Every year on Feb. 14, partners celebrate their love by participating in the social practices associated with Valentine’s Day. A day laced with romantic symbolism, gifts, flowers and heartwarming social media posts reflects the United States’ obsession with idealizing Hallmark romance. Behind the glorified images of love hides the unsettling truths about relationships in the United States, specifically domestic abuse.
“1-in-4 women and 1-in-9 men expereince severe intimate partner physical violence, intimate partnere contact sexual volence, and/or intimate partner stalking with impacts such as injury, fearfulness, post-traumatic stress disorder, use of victim services, contraction of sexually transmitted diseases, etc,” the National Coalition Against Domestic Violence reports.
Domestic abuse is a pervasive issue in the United States, and unfortunately, the signs of abuse are often overlooked due to society’s acceptance of unhealthy relationships. Even worse, toxic traits in partners often garner appreciation due to the romanticization of abusive behaviors in western media.
The YouTube channel Popculture Detective explores the social influences of modern media, particularly some of the harmful ideas perpetuated by the movie industry. The video “Abduction As Romance” investigates the romanticization of abusive behaviors in Hollywood films. Abduction, stalking, harassment and sexualt assault are often portrayed as essential, even attractive, plot drivers in American media, and these ideas are then internalized by viewers. Thus, when these abusive behaviors occur in real life, victims are left trapped as their suffering goes unnoticed.

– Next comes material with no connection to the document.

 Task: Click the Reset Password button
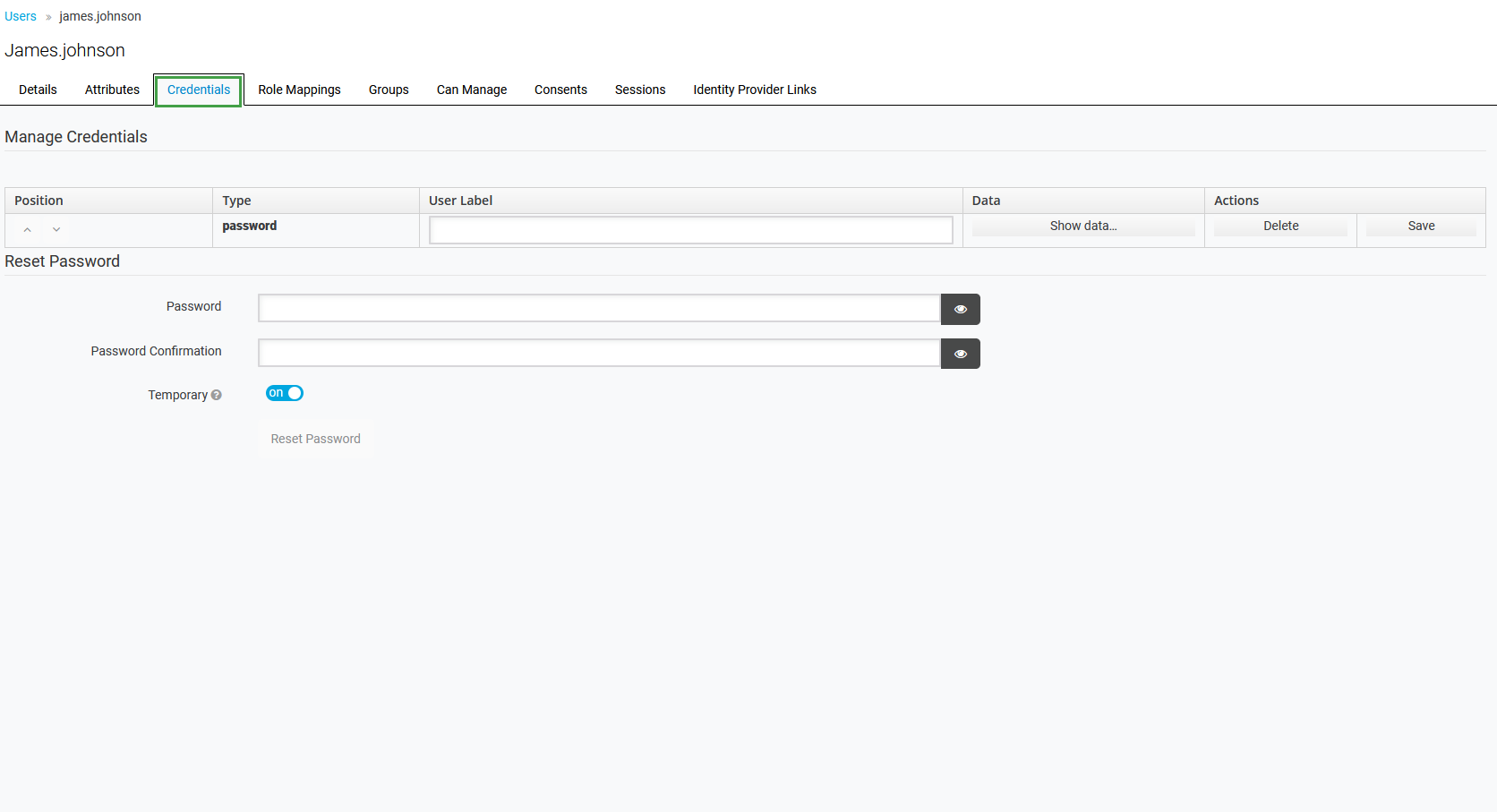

Jealousy, love-bombing, quick involvement, isolation and controlling behaviors, all are standard red flags for abusive relationships. However, they all can easily be remarketed to fit the paradigm of American romance. Love bombing, for example, is the inital phase in the abuse cycle which can often mimick the traditions upheld by Valentine’s Day such as extravagant gift exchanges and partner idolization.
“Love bombing is where an abusvie partner is bombarding ‘love’ onto their victim and is part of emotional abuse and coercive control. It could include excessive affection, excessive compliments, declarations of love, gifts and praise,” Solace Women’s Aid reports.
Love bombing is just one example of how romance norms can conceal dangerous relationship abuse, and why education is needed to help partners look out for concerning red flags. The consequences of domestic abuse are serious, impacting those in the United States physically and mentally, but also financially.
“The cost of intimate partner violence exceeds $8.3 billion a year. Between 21-60% of victims of intimate partner violence lose their jobs due to reasons stemming from abuse” the NCADV reported. The United States urgently needs to allocate resources to combat domestic violence, and this need has only heightened since the COVID-19 pandemic.
“COVID-19 has created an environment where victims and aggressors, or potential aggressors in a relationship cannot easily separate themselves from each other. The extra stress also can cause mental health issues, increasing individuals’ perceived stress and reactions to stress through violence and other means,” Karen Nikos-Rose wrote for UCDavis.
While healthy love does exist and Valentine’s Day can serve as an uplifting day to celebrate love and human connection, it is an equally important time to educate yourself on domestic violence and unhealthy relationships.
The National Domestic Violence Hotline provides incredibly insightful educational material for identifying abuse, getting help, planning for safety, supporting others, finding local resources and getting involved. In order to cherish healthy love, we need to fight to protect ourselves and others against unhealthy love through education and adequate resources. In this time of overwhelming acts of love, be sure to recognize potential signs of abuse so your future Valentine’s Days will be full of true love.